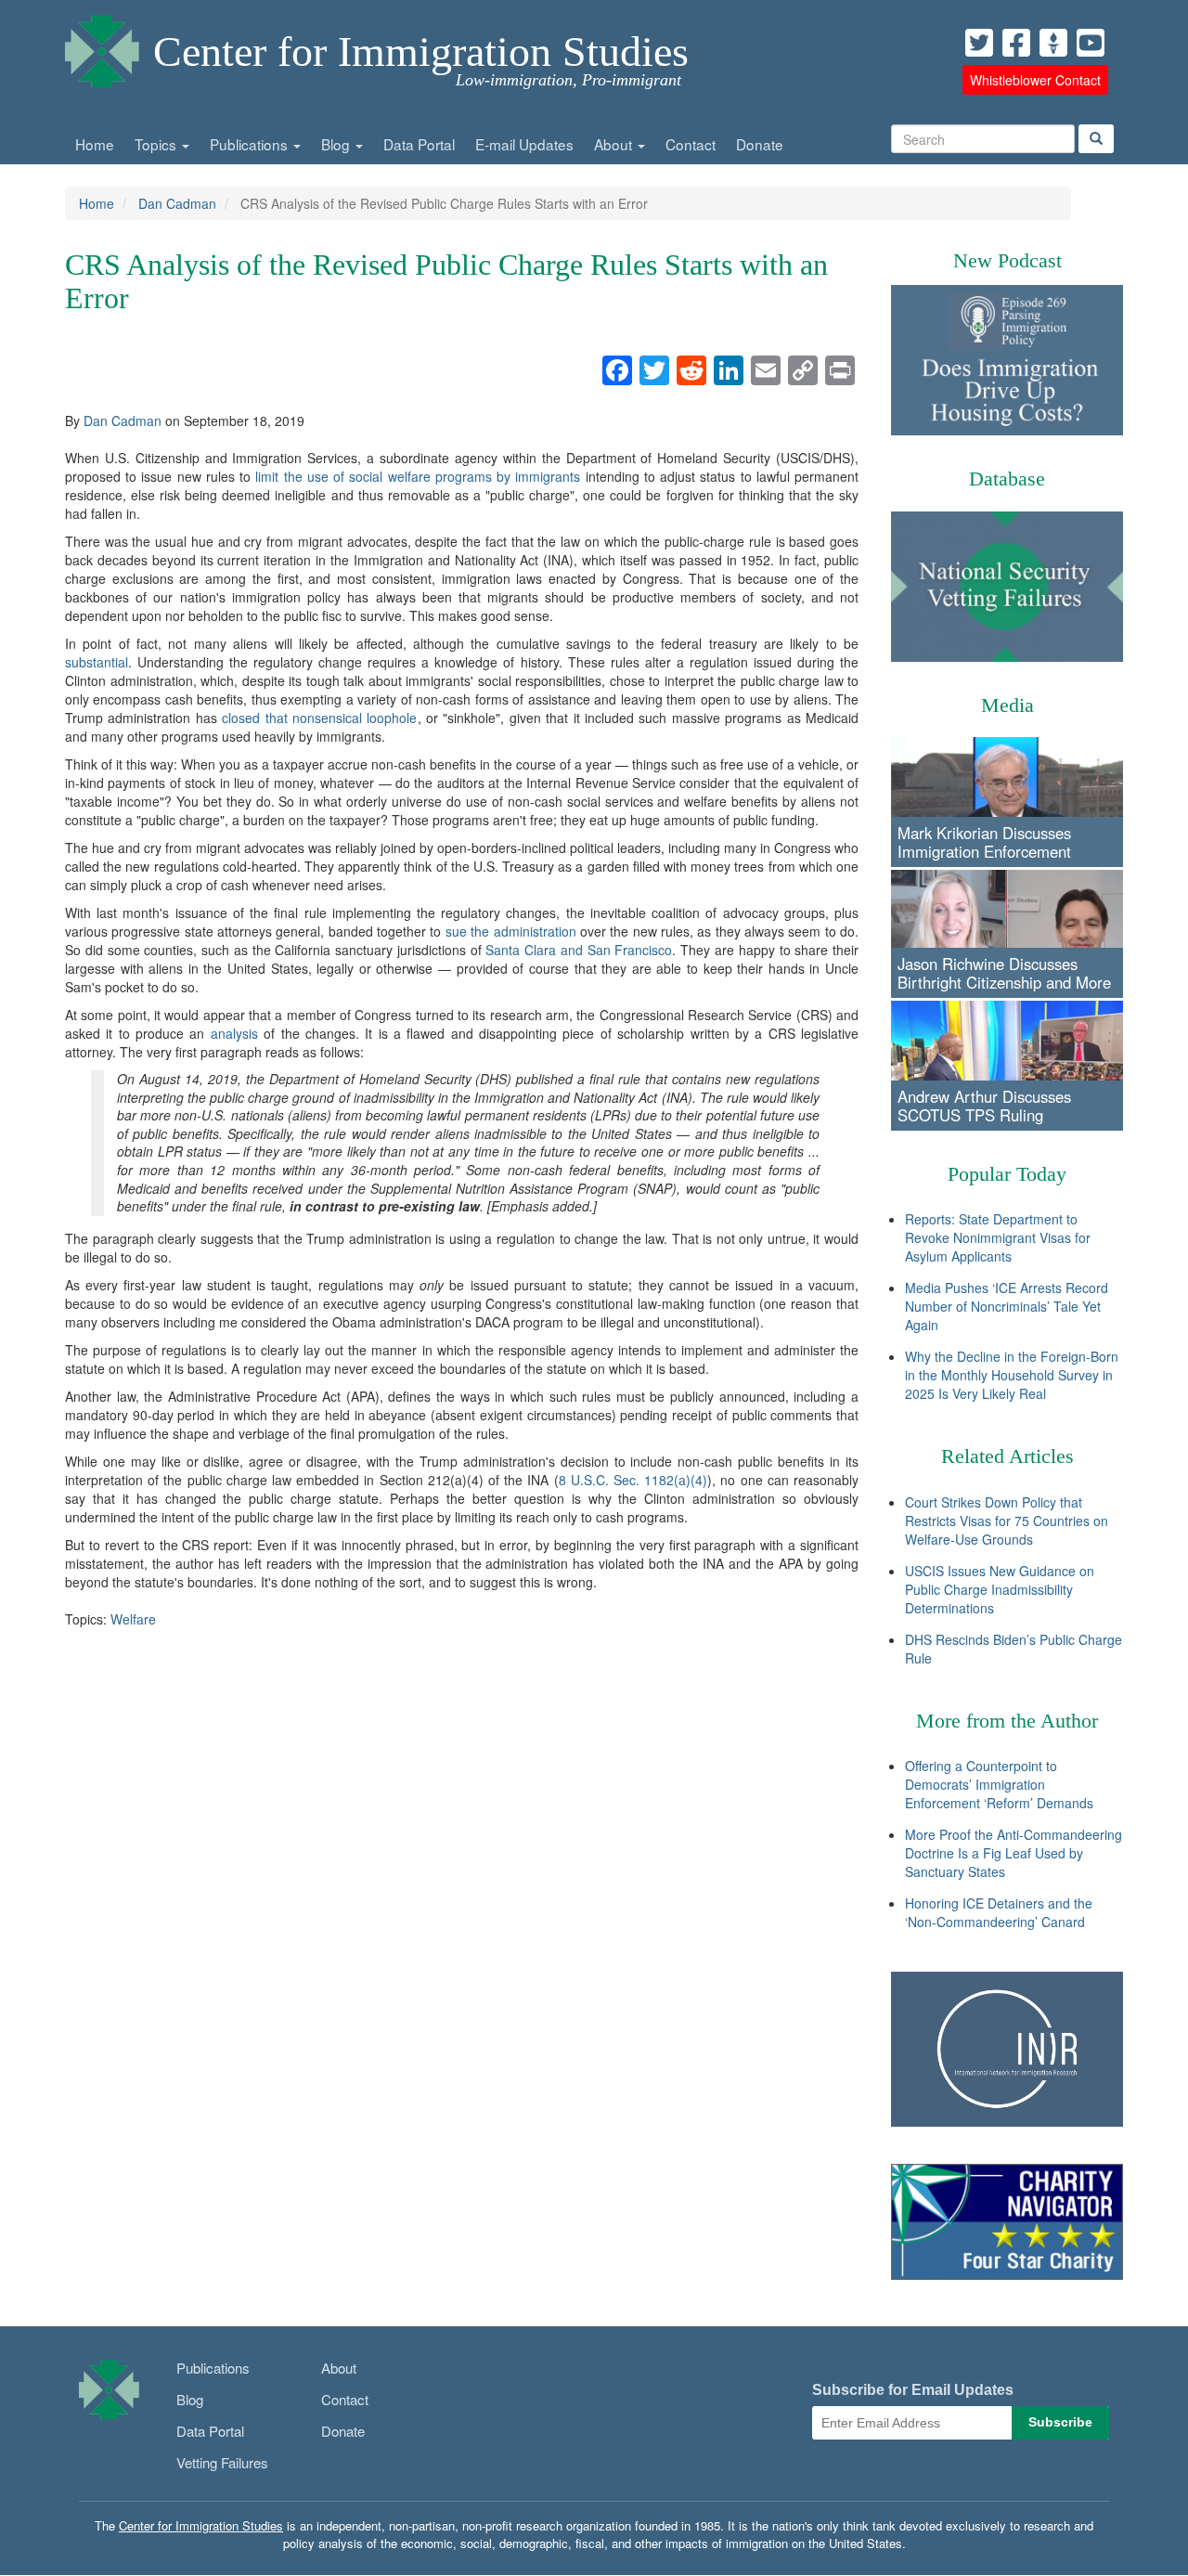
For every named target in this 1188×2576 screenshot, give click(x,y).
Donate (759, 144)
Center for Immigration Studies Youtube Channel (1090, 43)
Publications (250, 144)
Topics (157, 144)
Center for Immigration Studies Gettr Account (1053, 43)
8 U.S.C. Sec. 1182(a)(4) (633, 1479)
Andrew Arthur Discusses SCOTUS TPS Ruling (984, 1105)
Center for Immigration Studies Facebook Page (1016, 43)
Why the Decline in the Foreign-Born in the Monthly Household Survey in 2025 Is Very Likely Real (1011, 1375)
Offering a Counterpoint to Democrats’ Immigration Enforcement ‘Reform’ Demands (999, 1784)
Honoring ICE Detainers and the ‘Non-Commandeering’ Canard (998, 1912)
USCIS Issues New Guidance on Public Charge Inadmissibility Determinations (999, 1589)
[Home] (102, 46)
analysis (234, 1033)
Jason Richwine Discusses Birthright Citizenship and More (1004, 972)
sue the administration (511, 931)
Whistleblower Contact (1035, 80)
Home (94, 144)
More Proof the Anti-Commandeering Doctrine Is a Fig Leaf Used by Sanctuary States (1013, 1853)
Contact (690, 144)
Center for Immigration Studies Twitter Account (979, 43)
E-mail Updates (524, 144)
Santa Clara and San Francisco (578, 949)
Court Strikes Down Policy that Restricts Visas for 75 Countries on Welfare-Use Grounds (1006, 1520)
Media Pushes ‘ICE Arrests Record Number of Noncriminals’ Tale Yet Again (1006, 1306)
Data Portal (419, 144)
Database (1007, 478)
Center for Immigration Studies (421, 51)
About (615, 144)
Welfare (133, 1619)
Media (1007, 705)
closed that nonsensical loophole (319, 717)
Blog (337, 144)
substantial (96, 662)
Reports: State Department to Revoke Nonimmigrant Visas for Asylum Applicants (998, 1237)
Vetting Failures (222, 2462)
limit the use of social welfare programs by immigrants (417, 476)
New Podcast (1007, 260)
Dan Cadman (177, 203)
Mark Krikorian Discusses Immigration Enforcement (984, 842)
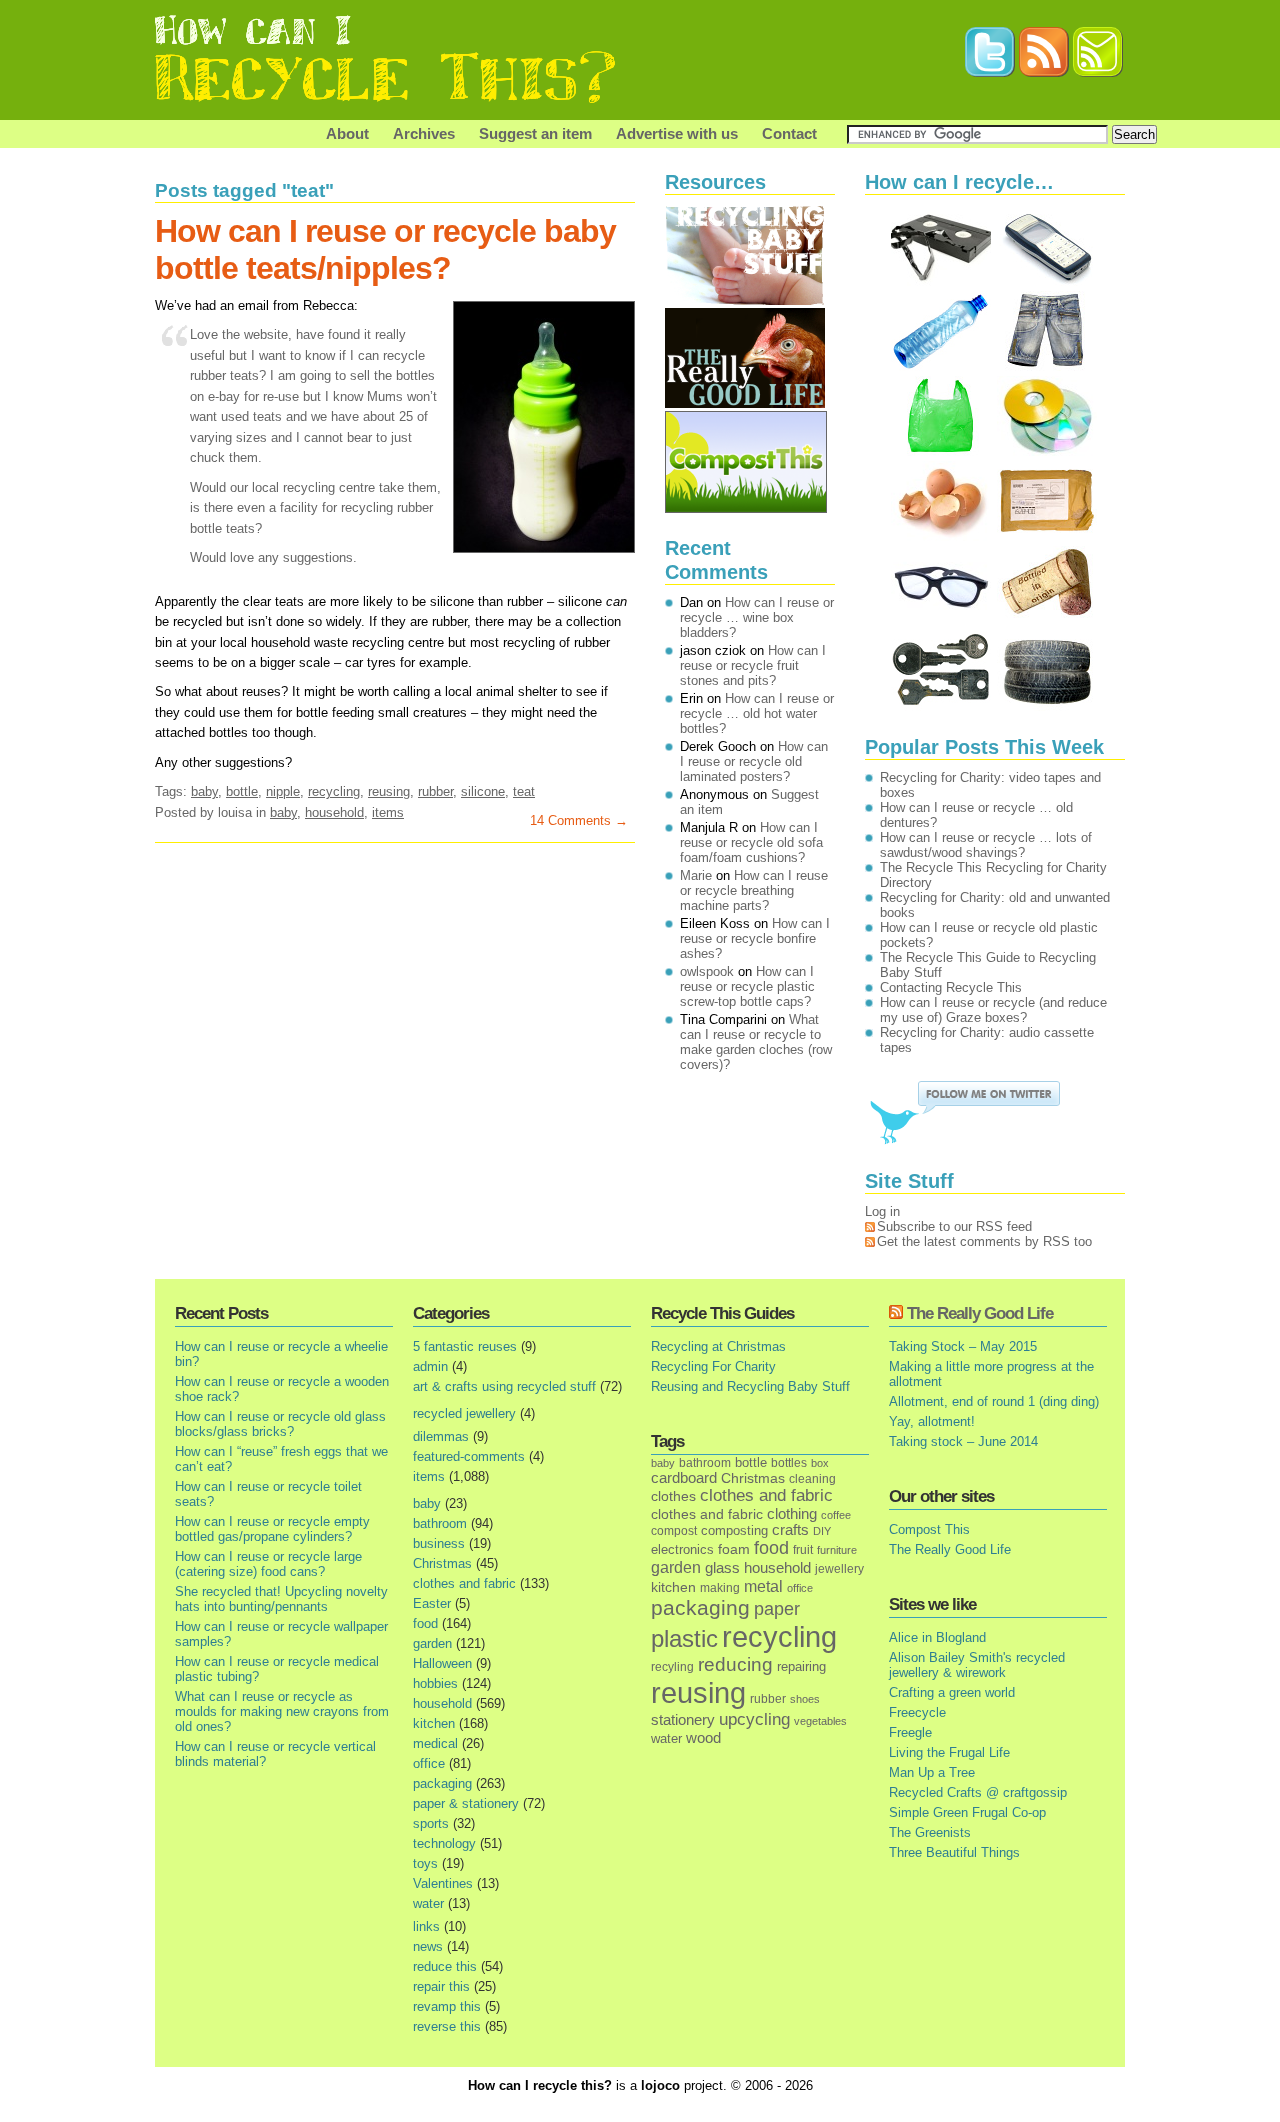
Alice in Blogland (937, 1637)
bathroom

# # # # #

Exercise prompt
What is needed is an exact retyping of the lines from the start of the data through the line with "Center for Immigration Studies Twitter", with both end lines kept and every picture left out.

Answer to the problem
For every named target in this 1188×2576 screenshot, give click(x,y).
Donate (759, 144)
Center for Immigration Studies Youtube Channel (1090, 43)
Publications (250, 144)
Topics (157, 144)
Center for Immigration Studies Gettr Account (1053, 43)
8 U.S.C. Sec. 1182(a)(4) (633, 1479)
Andrew Arthur Discusses SCOTUS TPS Ruling (984, 1105)
Center for Immigration Studies Facebook Page (1016, 43)
Why the Decline in the Foreign-Born in the Monthly Household Survey in 2025 Is Very Likely Real (1011, 1375)
Offering a Counterpoint to Democrats’ Immigration Enforcement ‘Reform’ Demands (999, 1784)
Honoring ICE Detainers and the ‘Non-Commandeering’ Canard (998, 1912)
USCIS Issues New Guidance on Public Charge Inadmissibility Determinations (999, 1589)
[Home] (102, 46)
analysis (234, 1033)
Jason Richwine Discusses Birthright Citizenship and More (1004, 972)
sue the administration (511, 931)
Whistleblower Contact (1035, 80)
Home (94, 144)
More Proof the Anti-Commandeering Doctrine Is a Fig Leaf Used by Sanctuary States (1013, 1853)
Contact (690, 144)
Center for Immigration Studies Twitter Account (979, 43)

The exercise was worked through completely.